▶ _Records for the exercise_
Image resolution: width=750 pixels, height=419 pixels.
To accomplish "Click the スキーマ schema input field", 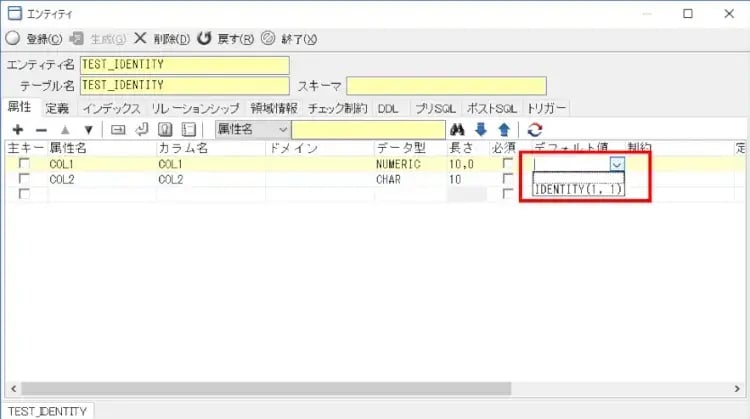I will (x=447, y=86).
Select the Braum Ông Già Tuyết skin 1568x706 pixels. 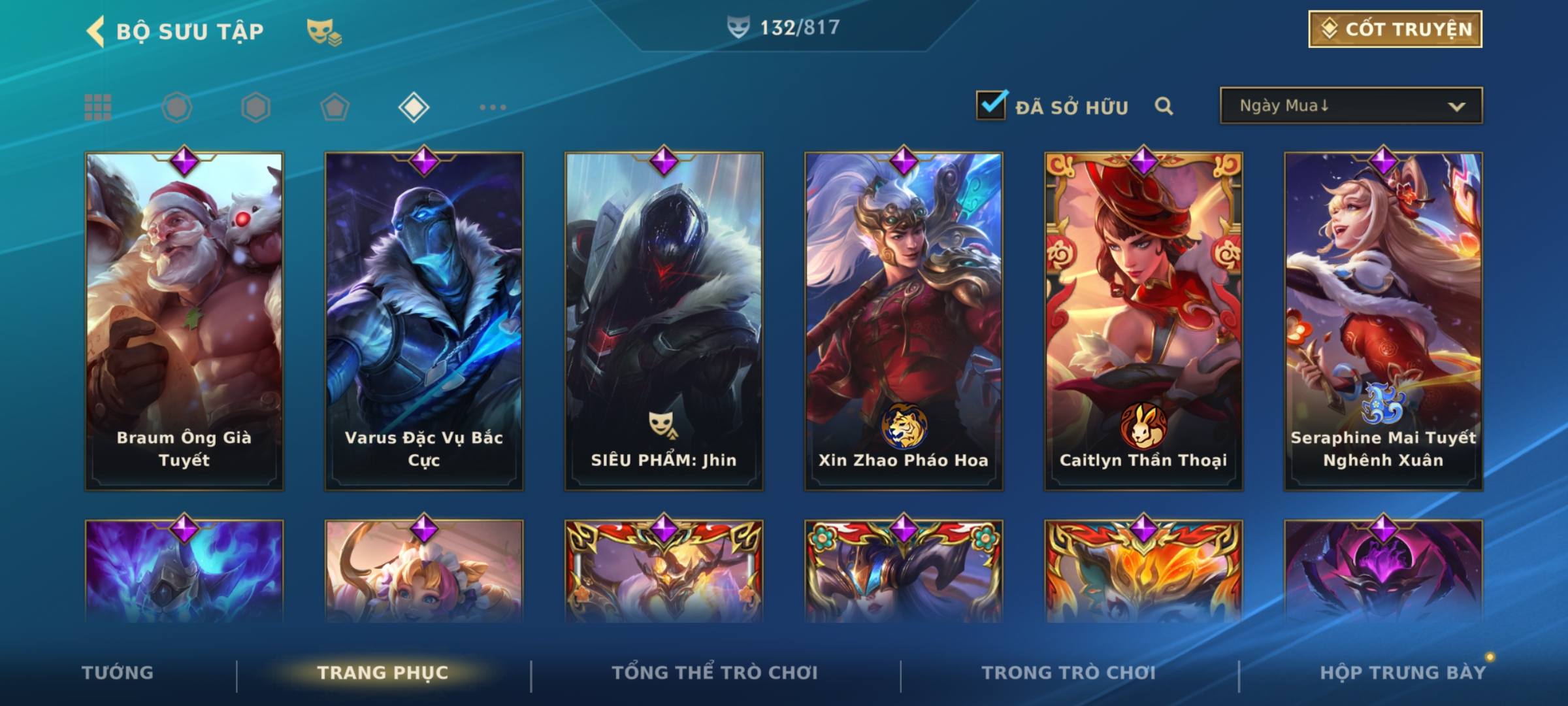click(x=184, y=321)
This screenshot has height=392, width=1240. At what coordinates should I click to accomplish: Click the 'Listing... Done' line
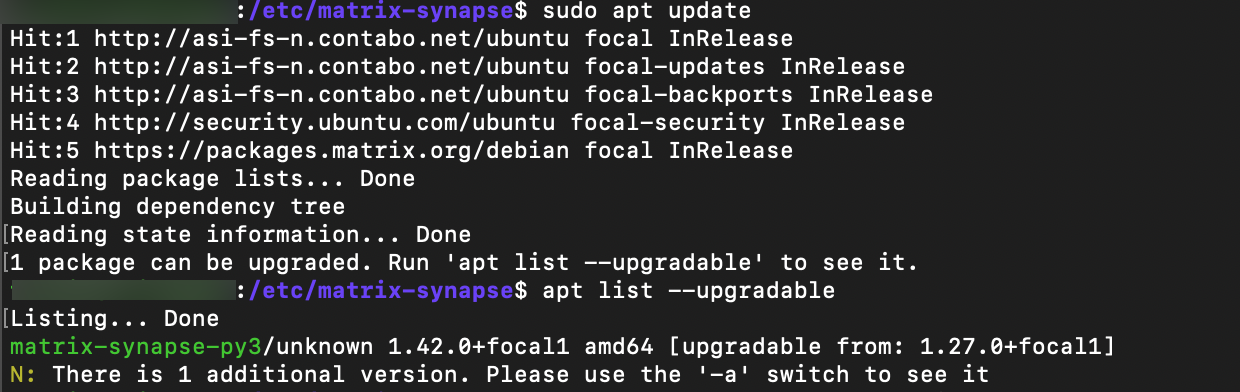click(x=114, y=320)
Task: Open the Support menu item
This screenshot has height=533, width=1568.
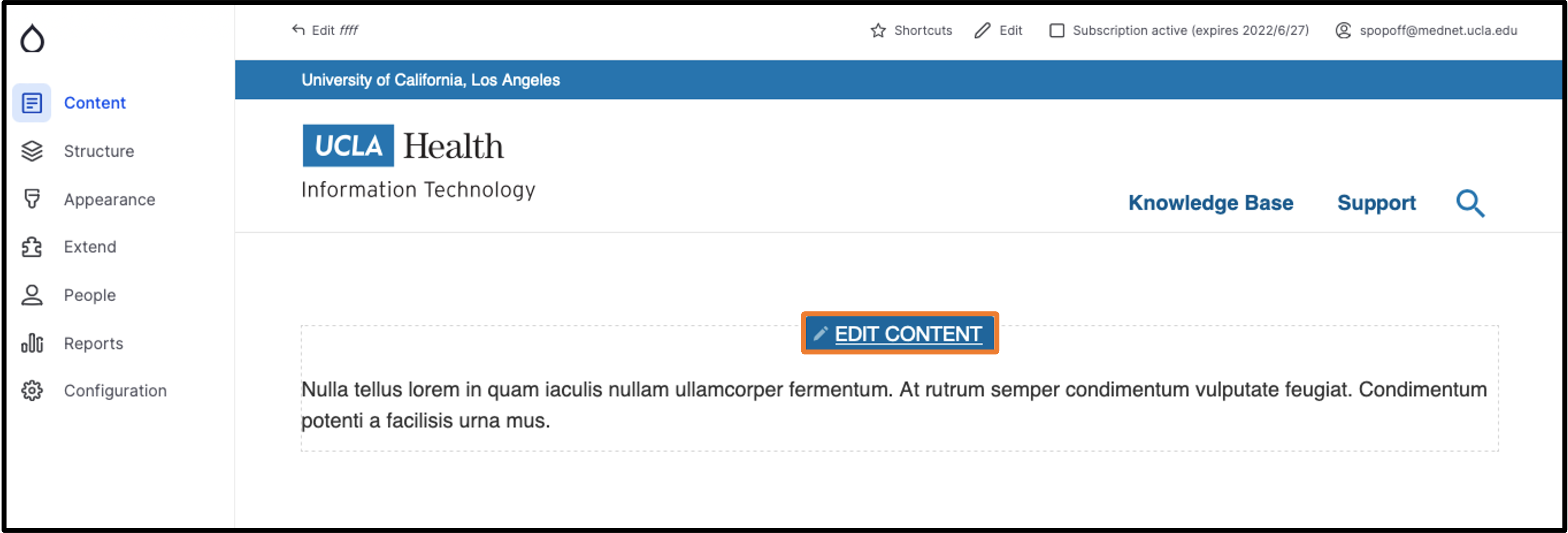Action: coord(1376,203)
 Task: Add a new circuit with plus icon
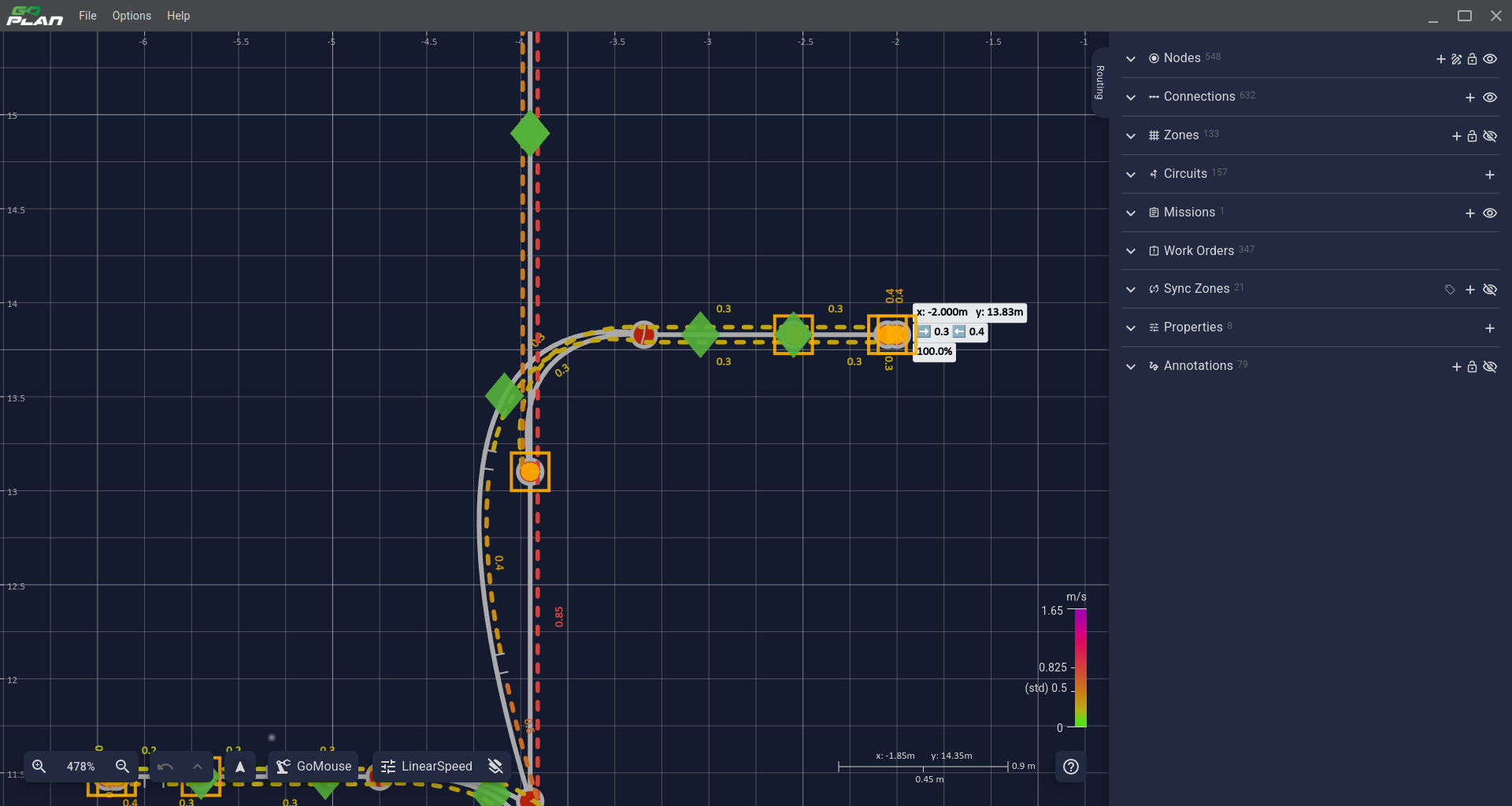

▶ _The task_
Quote word for word the material starting at the line that contains "Task: Open the Support menu item" and ending with the last line of the material, leaving the pictures out of your answer.

▶ _Full response_
Task: Open the Support menu item
This screenshot has height=533, width=1568.
Action: coord(1376,203)
 Task: Add a new circuit with plus icon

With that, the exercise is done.